PROVIDENCE, R.I. (WPRI) – Before he became King Charles III, the former Prince of Wales launched the Sustainable Markets Initiative, with a goal to create a global partnership between government and the private sector, focused on a sustainable future.
That’s how Providence resident Nicholas Autiello met King Charles III, while working as head of sustainable finance for the initiative.
Autiello tells 12 News he’s nothing like you would expect.
“There’s no such thing as being a normal person when you live in a palace, but … he was oddly relatable,” Autiello said.
As the world gets accustomed to the new king following Queen Elizabeth II’s death, Autiello remembers the monarch as someone with an ability to connect with people.
“He’s just incredibly warm and funny, and not at all what you would expect someone in that position to be like,” Autiello said.
Autiello believes the king is prepared to take on this new role.
“There has been no one who has had a longer time to prepare for a role like this than he has,” Autiello said.
While preparations for this moment have been underway for a while, New England’s British Consul-General Peter Abbott said those preparations didn’t make the Queen’s death any less shocking.
“People have been feeling an immense amount of grief and sorrow, and it’s part of her majesty’s extraordinary magic, I think, that she was able to be at the same time, both a sovereign and a monarch of the United Kingdom, of Great Britain and Northern Ireland, but at the same time also feel like she was almost your mother or your grandmother,” Abbott said.
At the British Consulate General in Boston, changes are already underway.
“We don’t have pictures of the king up yet, but I think that will happen pretty soon.

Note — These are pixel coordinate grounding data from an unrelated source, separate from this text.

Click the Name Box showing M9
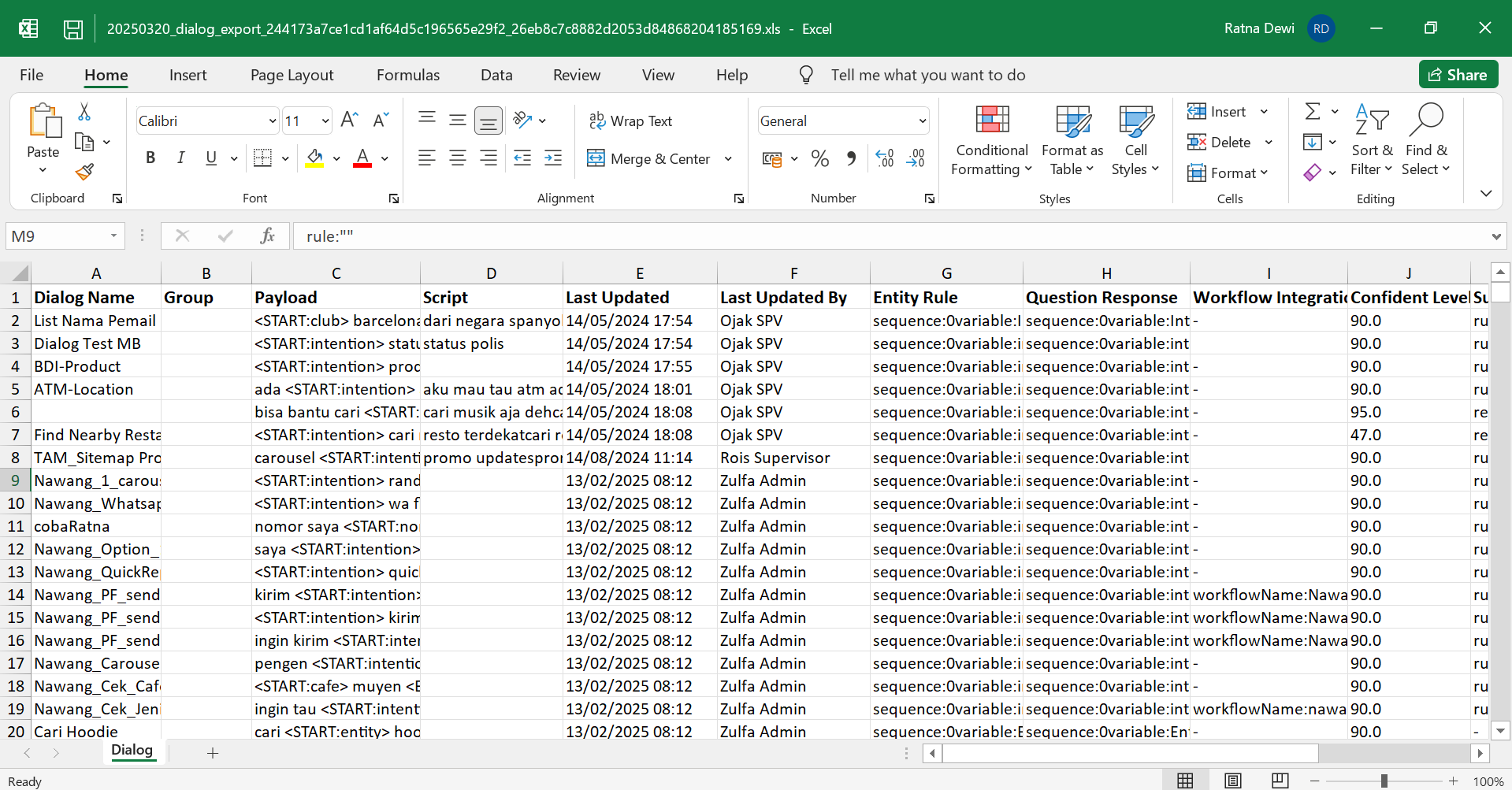Image resolution: width=1512 pixels, height=790 pixels. point(57,236)
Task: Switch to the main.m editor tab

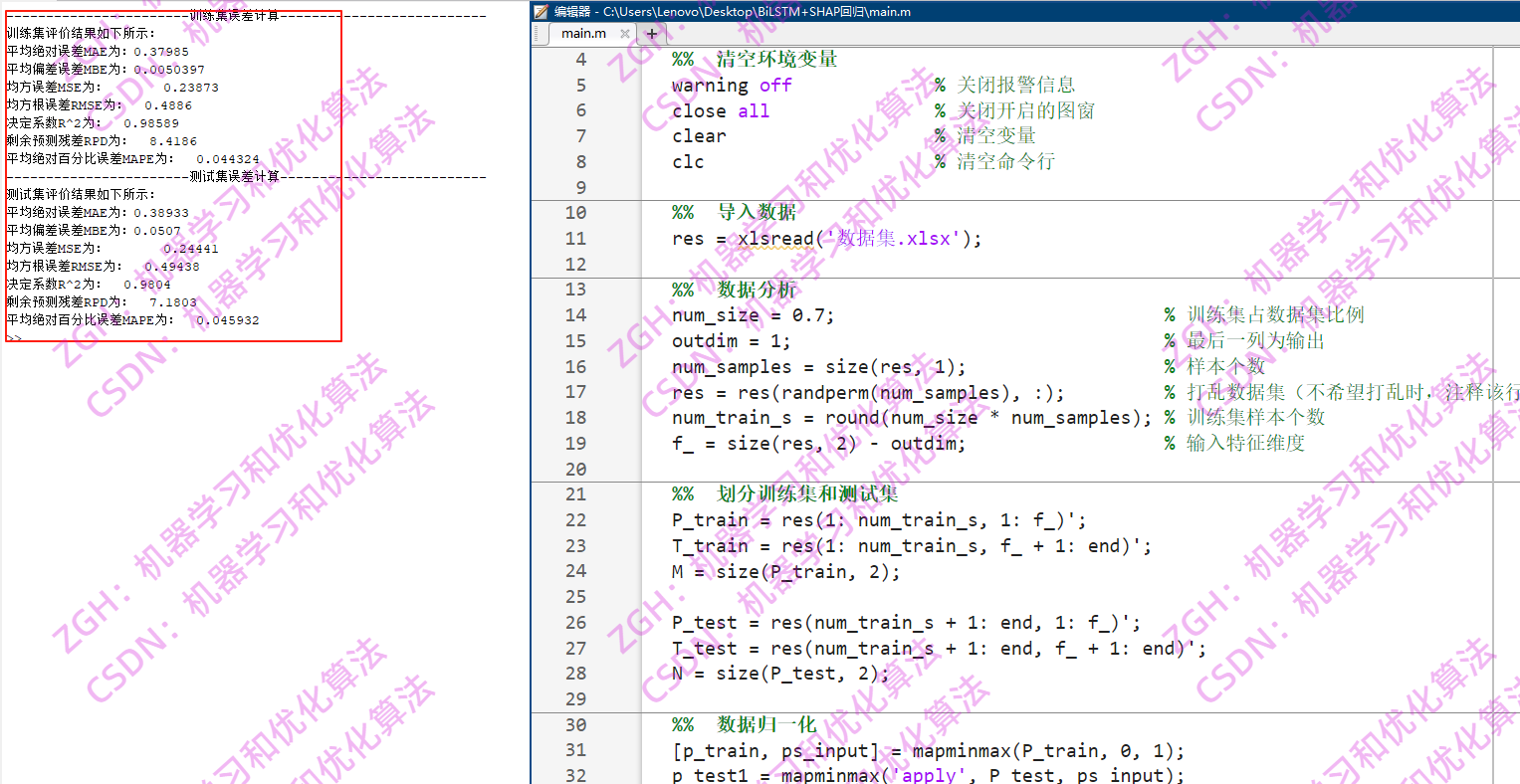Action: (x=582, y=33)
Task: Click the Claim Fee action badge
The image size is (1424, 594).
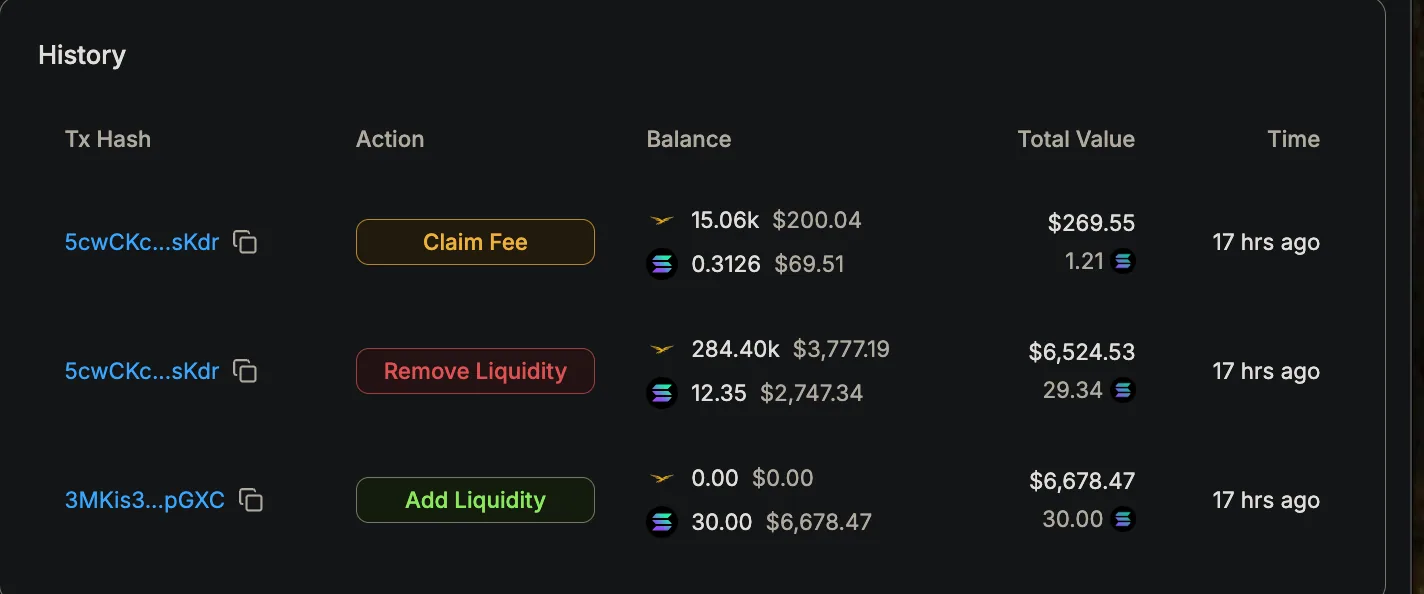Action: pyautogui.click(x=475, y=242)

I have changed my email signature to say ‘His Majesty’s Consul General in New England’ as opposed to ‘Her Majesty’s’,'” Abbott said. “There will be other small changes like that, but generally, I think the message is one of transition and continuity.”
As that transition occurs, Autiello said he thinks the king will bring sustainability into the spotlight.
“Many people have their opinions, on the monarchy, on him,” Autiello said. “But I think the world will be greatly served by one of the greatest environmentalists of our time, taking a position like the King of England.”
“To be able to elevate the most critical issue the world is facing today on that stage, is something I think will be remarkable and surprise people,” he added.
Starting Monday, the British Consulate in Boston will be opening a book of condolence for Queen Elizabeth II at the Old North Church.
It will be open through Wednesday, from 10 a.m. to 4 p.m. for people to sign or leave flowers if they want to pay their respects.